**Page excerpt**
= = = = =

Epiphany 3C

January 27, 2018

Luke 4:14-21

Grace Episcopal Church

Radford, Virginia

The Rev. Dr. Kathy Dunagan

 

There’s a funny line I remember from the famous sit com, Friends. Phoebe, the stereotypical “dumb blonde” (played by the brilliant Lisa Kudrow) says something remarkable in this brief scene.  Now, this is late in the 2nd season and in the 47th episode of weekly scenes that have taken place in the coffee shop where the gang hangs out. The coffee shop is across from Central Park in New York and Phoebe suddenly sees the name of the coffee shop on the store front and says, “Oh! Central Perk! I just got that!”

It’s funny because it took her 47 episodes to get the play on words - and maybe half the fans of the show took that long to get it too.

This is an epiphany moment.

I have had moments like Phoebe’s.  They seem to come more rapidly the older I get.  You know, all of a sudden there is the realization of the double meaning in a logo or punch line.  Like the name of our parish newsletter - Grace Notes - I get it - but it took me a couple of months.  The double meaning is a reference to those short little musical notes that ornament a piece of music.  It’s primary meaning is those little messages that keep us all informed of what’s going on around here.

Well, the Bible is like that too. There are little “grace notes” throughout.  Little surprises and “aha” moments when we study the Word of God. Little moments in our continual study of the Word that cause us to understand Grace better.  There’s another double meaning because Grace is the name of our parish. Grace is who we are.

This week’s Gospel lesson is no exception to the surprises we encounter in scripture.

Jesus reads the scripture in a Sunday morning church service, of sorts. He specifically reads the words of the great prophet Isaiah, and then sits down in the rabbinic place of sitting to teach. This is topsy turvy.  He didn’t even go to seminary! And now he’s just shown up and announced that he is not only a rabbi, which is surprising enough to the assembly, but, well, he’s also actually the long awaited messiah.

This must have been astonishing to everyone that heard this.  And it wasn’t just in one synagogue, he apparently went on a tour and hit the local parish of each community with this message.

If you remember where we are in the story, Jesus was born, escaped murder in Egypt as a toddler, moved to Nazareth when things were safe and finished growing up. Then, when it was time to begin his ministry he began with Baptism by John in the river Jordan and then he suffered 40 days and nights of wilderness and temptation from Satan.

= = = = =

**Given material**
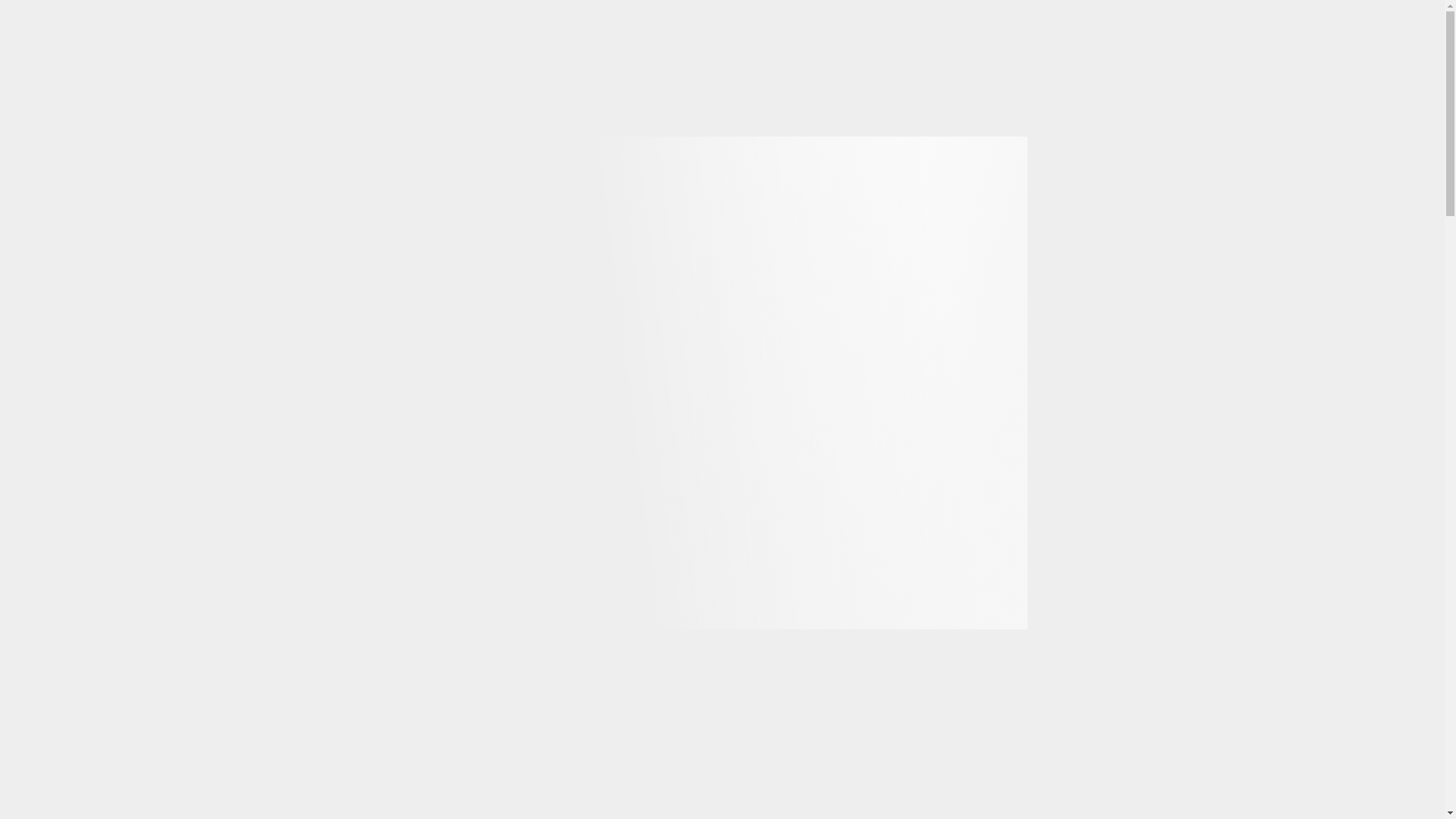
Payment Plans (908, 112)
Specials (1108, 112)
Book Now (700, 112)
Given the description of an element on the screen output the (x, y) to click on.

= = = = =

**To do**
[A] Using the sermon above, mark each statement yes or no and quote the words that settle it. (i) Phoebe needed 47 episodes to get the play on words. (ii) The parish newsletter is called Grace Notes. (iii) Jesus reads the words of the prophet Jeremiah.
[B] According to the sermon, who baptized Jesus, and where?

**Complete answers**
[A]
(i) Yes: "it took her 47 episodes to get the play on words"
(ii) Yes: "the name of our parish newsletter - Grace Notes"
(iii) No: "He specifically reads the words of the great prophet Isaiah"

[B] John baptized him in the river Jordan.